● Written exercise: Please reproduce the text on UK food production starting at "This report highlights" and ending at "in some scenarios.", substituting "pathways" for "scenarios".

Overview
The UK’s food production industry, including farmers, caterers and supermarkets, is worth over £100 billion a year to the UK economy. However, environmental degradation threatens to undermine the industry while new trading relationships and farm support post-Brexit could reshape the sector.
These challenges need a comprehensive response. Government action will be needed to reverse environmental decline, but long term solutions also require collaboration between farmers, food manufacturers, retailers and NGOs.
Food and Nature Task Force
Established in 2017, the Food and Nature Task Force sought to stimulate collaboration and partnerships along the food supply chain.
Members of the Task Force were Nestlé, Co-op, Sainsbury’s and Tesco, with support and advice from Jonathan Hughes, CEO of Scottish Wildlife Trust and co-founder of the World Forum on Natural Capital, and David Fursdon, owner of Fursdon estate and chair of Beeswax Dyson Farming.
Read our reports:
This policy insight recommends that the new agricultural support scheme gives preference to sustainable food production, requires good environmental reporting, invests in farm-based innovation and safeguards standards in trade deals.
This report highlights that new trade deals aiming to lower food prices after Brexit could undermine the government’s own sustainable farming policy, and expose the UK’s food system to new risks.
The report analyses four possible Brexit trade scenarios and shows that the UK could be exposed to lower food standards, poorer agricultural practices and greater environmental impacts in some scenarios.

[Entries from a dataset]
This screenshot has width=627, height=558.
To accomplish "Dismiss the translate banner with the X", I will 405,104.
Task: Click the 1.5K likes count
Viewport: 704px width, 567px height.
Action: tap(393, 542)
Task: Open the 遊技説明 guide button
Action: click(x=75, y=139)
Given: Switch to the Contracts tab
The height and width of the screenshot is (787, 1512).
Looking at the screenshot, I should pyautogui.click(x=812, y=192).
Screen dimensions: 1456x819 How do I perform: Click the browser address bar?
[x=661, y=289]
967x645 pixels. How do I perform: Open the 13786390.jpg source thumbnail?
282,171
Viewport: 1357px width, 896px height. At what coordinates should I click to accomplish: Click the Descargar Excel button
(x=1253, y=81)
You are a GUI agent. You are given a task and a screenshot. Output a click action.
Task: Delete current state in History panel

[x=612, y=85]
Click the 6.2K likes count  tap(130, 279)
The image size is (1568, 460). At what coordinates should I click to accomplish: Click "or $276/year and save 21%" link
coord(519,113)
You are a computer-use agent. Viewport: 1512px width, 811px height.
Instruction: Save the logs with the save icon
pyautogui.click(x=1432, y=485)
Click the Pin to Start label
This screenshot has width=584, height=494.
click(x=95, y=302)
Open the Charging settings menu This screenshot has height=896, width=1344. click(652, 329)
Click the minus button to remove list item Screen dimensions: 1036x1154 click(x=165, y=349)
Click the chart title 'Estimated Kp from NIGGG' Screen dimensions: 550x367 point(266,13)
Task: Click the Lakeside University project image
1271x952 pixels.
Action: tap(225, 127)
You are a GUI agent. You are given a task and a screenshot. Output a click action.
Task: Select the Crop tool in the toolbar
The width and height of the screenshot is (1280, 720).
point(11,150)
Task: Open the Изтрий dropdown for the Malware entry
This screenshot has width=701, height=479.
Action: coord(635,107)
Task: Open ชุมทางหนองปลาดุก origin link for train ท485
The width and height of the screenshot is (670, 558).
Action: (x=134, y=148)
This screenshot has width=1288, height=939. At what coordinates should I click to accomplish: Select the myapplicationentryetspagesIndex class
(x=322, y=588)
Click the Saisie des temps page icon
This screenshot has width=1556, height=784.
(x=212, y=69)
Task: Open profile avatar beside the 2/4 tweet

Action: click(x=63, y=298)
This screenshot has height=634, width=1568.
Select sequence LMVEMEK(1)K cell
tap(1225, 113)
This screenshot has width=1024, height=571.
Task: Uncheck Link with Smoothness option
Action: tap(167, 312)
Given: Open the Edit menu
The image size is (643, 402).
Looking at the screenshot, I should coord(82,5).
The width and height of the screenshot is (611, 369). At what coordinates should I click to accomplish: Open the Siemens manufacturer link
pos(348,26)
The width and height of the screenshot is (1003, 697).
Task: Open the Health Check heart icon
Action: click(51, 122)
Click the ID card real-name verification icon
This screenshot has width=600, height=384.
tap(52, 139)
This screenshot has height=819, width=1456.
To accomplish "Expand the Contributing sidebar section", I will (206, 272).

● Exercise answer:
This report highlights that new trade deals aiming to lower food prices after Brexit could undermine the government’s own sustainable farming policy, and expose the UK’s food system to new risks.
The report analyses four possible Brexit trade pathways and shows that the UK could be exposed to lower food standards, poorer agricultural practices and greater environmental impacts in some pathways.